[Haskell-cafe] Re: Function to detect duplicates

Thu Feb 25 20:30:35 EST 2010

Am Freitag 26 Februar 2010 00:57:48 schrieb Rafael Gustavo da Cunha Pereira 
Pinto:
> Just to clarify the issue, I will propose the puzzle:
>
> There is a single 10 digit number that:
>
> 1) uses all ten digits [0..9], with no repetitions
> 2) the number formed by the first digit (right to left, most
> significant) is divisible by one
> 3) the number formed by the first 2 digits (again right to left) is
> divisible by two
> 4) the number formed by the first 3 digits is divisible by three
>  and so on, until:
> 11) the number formed by the first 10 digits (all!) is by 10
>
> Actually this can be solved by a little logic, but I wanted to give a
> try on brute force search using haskell.

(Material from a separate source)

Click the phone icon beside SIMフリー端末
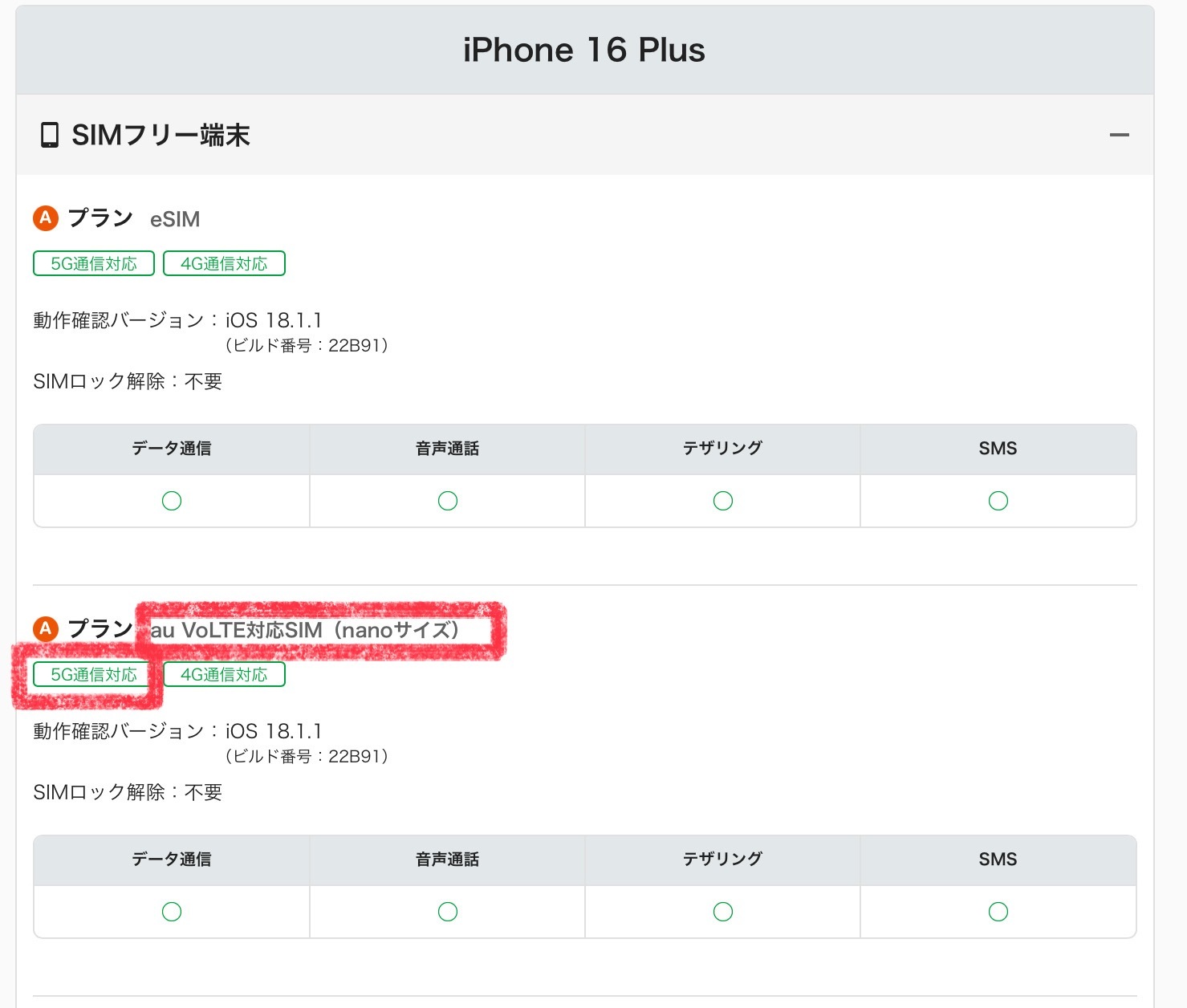Image resolution: width=1187 pixels, height=1008 pixels. tap(50, 135)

Okay, so I won't talk about choosing a better algorithm :)

>
> I am not looking very large lists, but I was expecting a handful of
> small lists.

And these are so short that actually

noneRepeated xs = xs == nub xs

is *faster* than sorting and grouping.

>
> My algorithm follow these steps:
>
> 1) start with an list of empty list ([[]]), call it ds
> 2) I cons each member of [0..9] to ds
> 3) filter using:
>       a) noneRepeated
>       b) (listToNum d) `mod` l == 0, where l is the length of each

Reverse the tests, \l d -> (listToNum d) `mod` l == 0 is cheap in 
comparison to noneRepeated, even with noneRepeated xs = xs == nub xs.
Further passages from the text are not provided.